As he proved on Nostalgia, Ultra, Ocean is tremendously adept at handling these little scraps of pop-culture detritus, understanding the weird power they possess. On his great mixtape, he sprinkled them around like seasoning, employed as transitions and bumpers, a theme that gets continued here, contrasting cassette-tape clunkiness with luxurious Clams Casino-inspired reverb traps. He treats these bits of debris with real gravitas, as totemic icons swaddled in densely romantic production, typifying the overall sense of bittersweet sadness in which the album is cloaked. As Channel Orange begins, the swell of nostalgia that will likely accompany that PlayStation sound for a certain generational subset is followed by a rhyming emotional counterpoint, the swell of strings signaling the segue into the tender "Thinking Bout You."

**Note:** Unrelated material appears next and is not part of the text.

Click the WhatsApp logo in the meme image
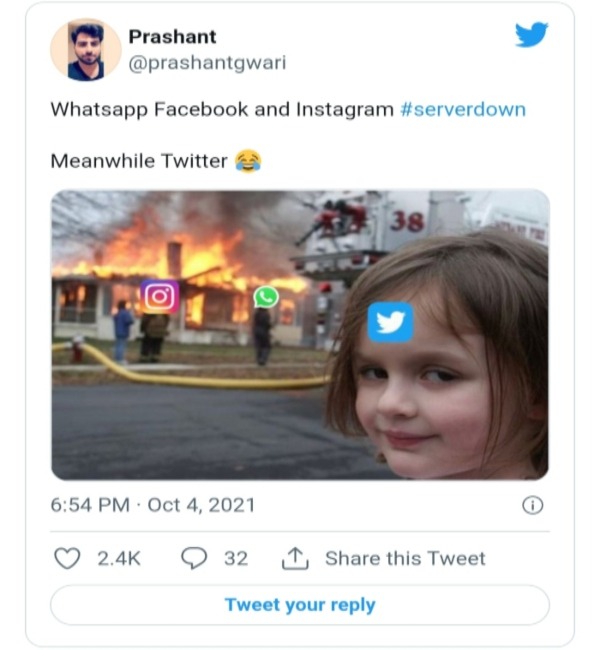Image resolution: width=600 pixels, height=650 pixels. 266,297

This fetishization of nostalgic ephemera—conveyed through audio clips and bits of faux-diegetic sound bleeding in at the edges of songs—might seem melodramatic were Ocean's music not so elegantly stunning. It operates at a certain divisional boundary, caught between modern and classic, with funky organic bass and electric piano butting up against drum-machine beats and opaque electronic textures. This clash existed on Nostalgia, Ultra, through the literal vehicle of repurposed backing tracks, and it's been updated on Channel Orange. Still somber, Ocean is now caught between vanished innocence and incipient fame, a conflict revealed by lines like "Too many bottles of wine we can't pronounce/Too many bowls of green, no Lucky Charms" from "Super Rich Kids."
He uses this divide between the expected and the actual, the tradeoff from dreaming of fame to bemoaning departed innocence, to call up a baroque style that's redolent of Drake, with the Canadian rapper's self-pity and simmering rage swapped for a frosty numbness. The handling of such downbeat emotions produces R&B that's like a carbon copy of the genre's usual form, with songs that are introverted where they might be gregarious, depressive where they might be cheerful, insistently focused on the downsides of love and fame. Ocean may just be finding success, but he's already dreaming of failure, as both a consequence and a salve. This results in the odd inclusion of a track like "Crack Rock," which imagines rock-bottom drug addiction as a kind of perfect release.
Amid this heavy atmosphere, the soundbites crop up like ghosts. In line with both his increasing artistic proficiency and the strictures of a for-profit album, he focuses less on sampling than calling up classic modes himself, like the Stevie Wonder impression that fills the brief length of the 40-second "Fertilizer." On the stark, throbbing "Bad Religion" he intones like Prince in preacher-mode, then pushes the song into a direction that's all his own, a profane mixture of gospel and confessional. "Forrest Gump" achieves a similar effect, as Ocean combines an aching doo-wop guitar line and humming organ with a schlocky pickup line, suffusing the entire thing with indisputable soul.
An important element of Channel Orange is its retaining of the uneven feel of a mixtape, not hewing to the expected demands of a debut album. The ragged sampling and disparate song lengths, with tracks ranging from a few seconds to nearly 10 minutes, are perfect for this mosaic work with a heavy focus on brokenness. The album's opus is "Pyramids," one of the best songs of the year so far, which raises the worship/objectification of a woman to a religious level, with the strip club as her temple.
Ocean stands at the cusp of huge success, but he's already over his shoulder, torn between existential longing and tempered excitement, with references to wealth and childhood appearing like visions and omens. Channel Orange is so textured, complex, and mature that Ocean's recent coming out feels like a footnote, rather than the entire story. It's a revelation that only further colors the tales of longing and disappointment found on this impressive album.